▶ Assignment
Set down exactly the stretch of lines below that opens at the line containing "Vores historie (707, 1626)" and continues through the last line of the entries, and nothing else.

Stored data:
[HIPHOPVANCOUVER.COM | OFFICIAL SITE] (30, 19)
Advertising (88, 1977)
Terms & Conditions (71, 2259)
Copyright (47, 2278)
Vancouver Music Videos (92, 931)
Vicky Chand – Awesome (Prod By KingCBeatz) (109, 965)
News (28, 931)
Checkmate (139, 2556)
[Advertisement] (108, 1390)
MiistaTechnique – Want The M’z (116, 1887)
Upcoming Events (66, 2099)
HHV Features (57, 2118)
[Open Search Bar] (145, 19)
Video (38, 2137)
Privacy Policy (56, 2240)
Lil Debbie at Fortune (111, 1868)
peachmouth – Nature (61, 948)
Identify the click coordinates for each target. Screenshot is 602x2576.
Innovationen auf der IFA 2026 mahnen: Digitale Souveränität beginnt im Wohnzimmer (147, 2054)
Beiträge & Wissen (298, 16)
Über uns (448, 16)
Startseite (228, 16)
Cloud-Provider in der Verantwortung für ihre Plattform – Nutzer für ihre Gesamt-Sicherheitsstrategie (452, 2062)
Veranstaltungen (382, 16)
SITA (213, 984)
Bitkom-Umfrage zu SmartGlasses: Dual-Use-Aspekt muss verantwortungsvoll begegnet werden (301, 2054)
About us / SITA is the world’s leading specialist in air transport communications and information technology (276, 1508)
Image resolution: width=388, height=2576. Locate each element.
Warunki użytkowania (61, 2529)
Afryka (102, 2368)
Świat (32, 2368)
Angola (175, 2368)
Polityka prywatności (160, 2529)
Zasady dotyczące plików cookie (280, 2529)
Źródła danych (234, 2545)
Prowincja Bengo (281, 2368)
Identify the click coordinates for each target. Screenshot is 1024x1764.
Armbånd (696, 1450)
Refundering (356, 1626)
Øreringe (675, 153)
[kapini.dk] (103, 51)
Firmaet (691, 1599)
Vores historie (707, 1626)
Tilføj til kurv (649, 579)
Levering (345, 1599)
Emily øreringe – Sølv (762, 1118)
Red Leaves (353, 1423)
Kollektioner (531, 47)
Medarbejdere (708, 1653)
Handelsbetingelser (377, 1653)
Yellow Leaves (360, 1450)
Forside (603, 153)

▶ Response
Vores historie (707, 1626)
Tilføj til kurv (649, 579)
Levering (345, 1599)
Emily øreringe – Sølv (762, 1118)
Red Leaves (353, 1423)
Kollektioner (531, 47)
Medarbejdere (708, 1653)
Handelsbetingelser (377, 1653)
Yellow Leaves (360, 1450)
Forside (603, 153)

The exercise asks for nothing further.